_AIM OF THE TASK:_ From top to bottom, write out the listing exactly and skip every picture.

------ RECORDS FOR PROCESSING

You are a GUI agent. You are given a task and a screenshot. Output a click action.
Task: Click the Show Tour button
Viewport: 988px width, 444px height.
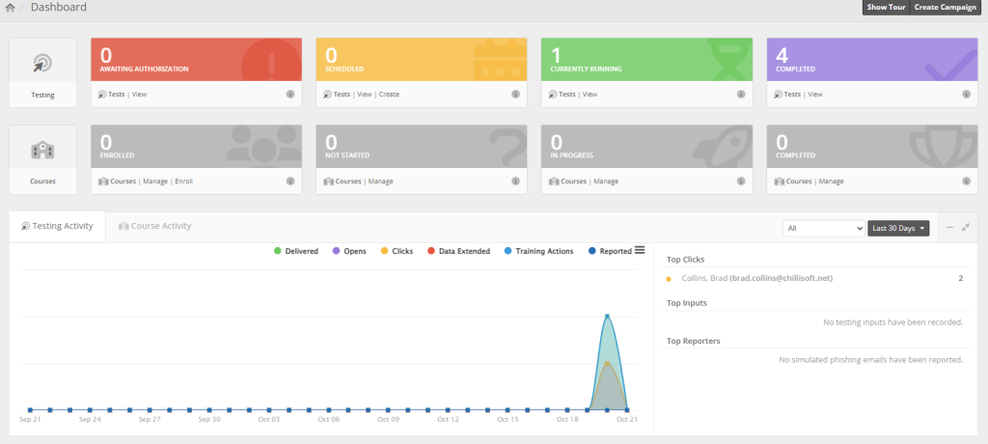[886, 8]
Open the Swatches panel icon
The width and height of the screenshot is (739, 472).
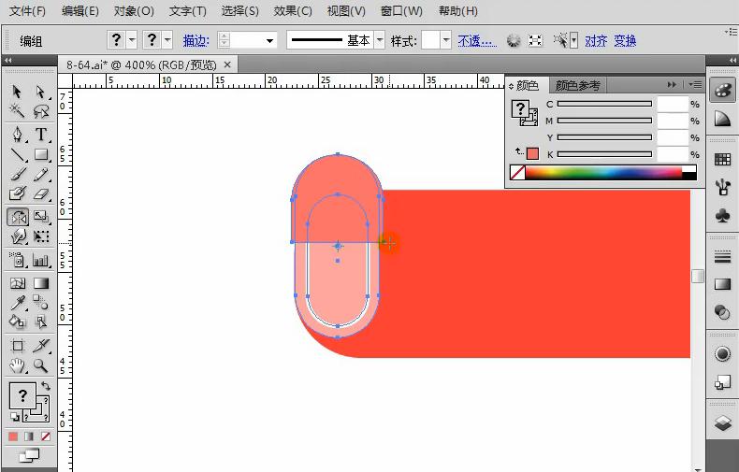click(x=722, y=159)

------------

_WRITTEN RESPONSE:_
You are a GUI agent. You are given a task and a screenshot. Output a click action.
Task: Click the Show Tour button
Viewport: 988px width, 444px height.
[886, 8]
Open the Swatches panel icon
The width and height of the screenshot is (739, 472).
click(x=722, y=159)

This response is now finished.